EXERCISE DETAILS: Repeat all of the following material word for word, without changing anything.

──────── ROWS ────────

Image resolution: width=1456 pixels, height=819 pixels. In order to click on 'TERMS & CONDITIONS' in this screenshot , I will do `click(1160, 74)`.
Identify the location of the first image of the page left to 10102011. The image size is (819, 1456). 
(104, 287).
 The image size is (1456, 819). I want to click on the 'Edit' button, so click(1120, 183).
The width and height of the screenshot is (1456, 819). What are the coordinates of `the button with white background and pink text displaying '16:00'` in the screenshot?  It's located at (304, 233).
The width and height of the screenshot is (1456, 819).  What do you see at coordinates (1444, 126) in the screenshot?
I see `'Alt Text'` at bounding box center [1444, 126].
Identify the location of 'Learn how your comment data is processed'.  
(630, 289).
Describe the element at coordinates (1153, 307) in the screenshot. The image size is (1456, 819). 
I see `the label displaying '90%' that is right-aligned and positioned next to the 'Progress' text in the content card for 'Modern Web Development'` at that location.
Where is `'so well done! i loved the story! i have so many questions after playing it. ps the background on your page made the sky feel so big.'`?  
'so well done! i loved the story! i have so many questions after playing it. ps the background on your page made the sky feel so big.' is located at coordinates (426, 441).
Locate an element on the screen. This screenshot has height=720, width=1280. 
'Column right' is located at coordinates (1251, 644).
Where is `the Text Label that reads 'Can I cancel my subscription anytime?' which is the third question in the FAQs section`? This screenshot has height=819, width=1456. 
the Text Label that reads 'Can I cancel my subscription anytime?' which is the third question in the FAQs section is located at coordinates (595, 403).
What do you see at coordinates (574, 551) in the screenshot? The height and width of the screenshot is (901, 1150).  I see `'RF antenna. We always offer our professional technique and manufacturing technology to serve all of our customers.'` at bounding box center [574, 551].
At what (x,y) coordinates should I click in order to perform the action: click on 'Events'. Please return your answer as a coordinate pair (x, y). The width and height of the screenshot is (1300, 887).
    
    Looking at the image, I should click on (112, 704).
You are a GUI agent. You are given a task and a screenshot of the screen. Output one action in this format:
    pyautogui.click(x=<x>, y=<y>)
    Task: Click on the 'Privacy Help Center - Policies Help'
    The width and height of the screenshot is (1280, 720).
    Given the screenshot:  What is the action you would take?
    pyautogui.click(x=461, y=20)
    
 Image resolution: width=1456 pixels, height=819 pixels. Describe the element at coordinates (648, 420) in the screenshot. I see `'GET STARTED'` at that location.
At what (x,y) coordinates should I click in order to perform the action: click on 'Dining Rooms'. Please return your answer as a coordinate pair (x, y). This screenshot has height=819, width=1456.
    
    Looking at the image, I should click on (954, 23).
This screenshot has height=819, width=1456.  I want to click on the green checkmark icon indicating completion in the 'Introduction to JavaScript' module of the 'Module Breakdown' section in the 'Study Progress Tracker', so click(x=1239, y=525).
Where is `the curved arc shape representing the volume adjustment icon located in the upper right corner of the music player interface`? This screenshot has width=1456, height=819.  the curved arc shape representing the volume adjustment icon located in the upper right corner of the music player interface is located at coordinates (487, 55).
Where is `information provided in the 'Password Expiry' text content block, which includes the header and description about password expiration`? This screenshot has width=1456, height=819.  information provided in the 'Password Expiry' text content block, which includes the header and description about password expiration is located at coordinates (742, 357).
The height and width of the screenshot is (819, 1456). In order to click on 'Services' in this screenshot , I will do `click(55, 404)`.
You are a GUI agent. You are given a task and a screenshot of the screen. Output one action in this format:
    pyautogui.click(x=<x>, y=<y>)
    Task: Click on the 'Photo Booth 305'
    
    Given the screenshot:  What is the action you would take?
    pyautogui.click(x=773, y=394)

────────

FINAL ANSWER:
Image resolution: width=1456 pixels, height=819 pixels. In order to click on 'TERMS & CONDITIONS' in this screenshot , I will do `click(1160, 74)`.
Identify the location of the first image of the page left to 10102011. The image size is (819, 1456). 
(104, 287).
 The image size is (1456, 819). I want to click on the 'Edit' button, so click(1120, 183).
The width and height of the screenshot is (1456, 819). What are the coordinates of `the button with white background and pink text displaying '16:00'` in the screenshot?  It's located at (304, 233).
The width and height of the screenshot is (1456, 819).  What do you see at coordinates (1444, 126) in the screenshot?
I see `'Alt Text'` at bounding box center [1444, 126].
Identify the location of 'Learn how your comment data is processed'.  
(630, 289).
Describe the element at coordinates (1153, 307) in the screenshot. The image size is (1456, 819). 
I see `the label displaying '90%' that is right-aligned and positioned next to the 'Progress' text in the content card for 'Modern Web Development'` at that location.
Where is `'so well done! i loved the story! i have so many questions after playing it. ps the background on your page made the sky feel so big.'`?  
'so well done! i loved the story! i have so many questions after playing it. ps the background on your page made the sky feel so big.' is located at coordinates (426, 441).
Locate an element on the screen. This screenshot has height=720, width=1280. 
'Column right' is located at coordinates (1251, 644).
Where is `the Text Label that reads 'Can I cancel my subscription anytime?' which is the third question in the FAQs section`? This screenshot has height=819, width=1456. 
the Text Label that reads 'Can I cancel my subscription anytime?' which is the third question in the FAQs section is located at coordinates (595, 403).
What do you see at coordinates (574, 551) in the screenshot? The height and width of the screenshot is (901, 1150).  I see `'RF antenna. We always offer our professional technique and manufacturing technology to serve all of our customers.'` at bounding box center [574, 551].
At what (x,y) coordinates should I click in order to perform the action: click on 'Events'. Please return your answer as a coordinate pair (x, y). The width and height of the screenshot is (1300, 887).
    
    Looking at the image, I should click on (112, 704).
You are a GUI agent. You are given a task and a screenshot of the screen. Output one action in this format:
    pyautogui.click(x=<x>, y=<y>)
    Task: Click on the 'Privacy Help Center - Policies Help'
    The width and height of the screenshot is (1280, 720).
    Given the screenshot:  What is the action you would take?
    pyautogui.click(x=461, y=20)
    
 Image resolution: width=1456 pixels, height=819 pixels. Describe the element at coordinates (648, 420) in the screenshot. I see `'GET STARTED'` at that location.
At what (x,y) coordinates should I click in order to perform the action: click on 'Dining Rooms'. Please return your answer as a coordinate pair (x, y). This screenshot has height=819, width=1456.
    
    Looking at the image, I should click on (954, 23).
This screenshot has height=819, width=1456.  I want to click on the green checkmark icon indicating completion in the 'Introduction to JavaScript' module of the 'Module Breakdown' section in the 'Study Progress Tracker', so click(x=1239, y=525).
Where is `the curved arc shape representing the volume adjustment icon located in the upper right corner of the music player interface`? This screenshot has width=1456, height=819.  the curved arc shape representing the volume adjustment icon located in the upper right corner of the music player interface is located at coordinates (487, 55).
Where is `information provided in the 'Password Expiry' text content block, which includes the header and description about password expiration`? This screenshot has width=1456, height=819.  information provided in the 'Password Expiry' text content block, which includes the header and description about password expiration is located at coordinates (742, 357).
The height and width of the screenshot is (819, 1456). In order to click on 'Services' in this screenshot , I will do `click(55, 404)`.
You are a GUI agent. You are given a task and a screenshot of the screen. Output one action in this format:
    pyautogui.click(x=<x>, y=<y>)
    Task: Click on the 'Photo Booth 305'
    
    Given the screenshot:  What is the action you would take?
    pyautogui.click(x=773, y=394)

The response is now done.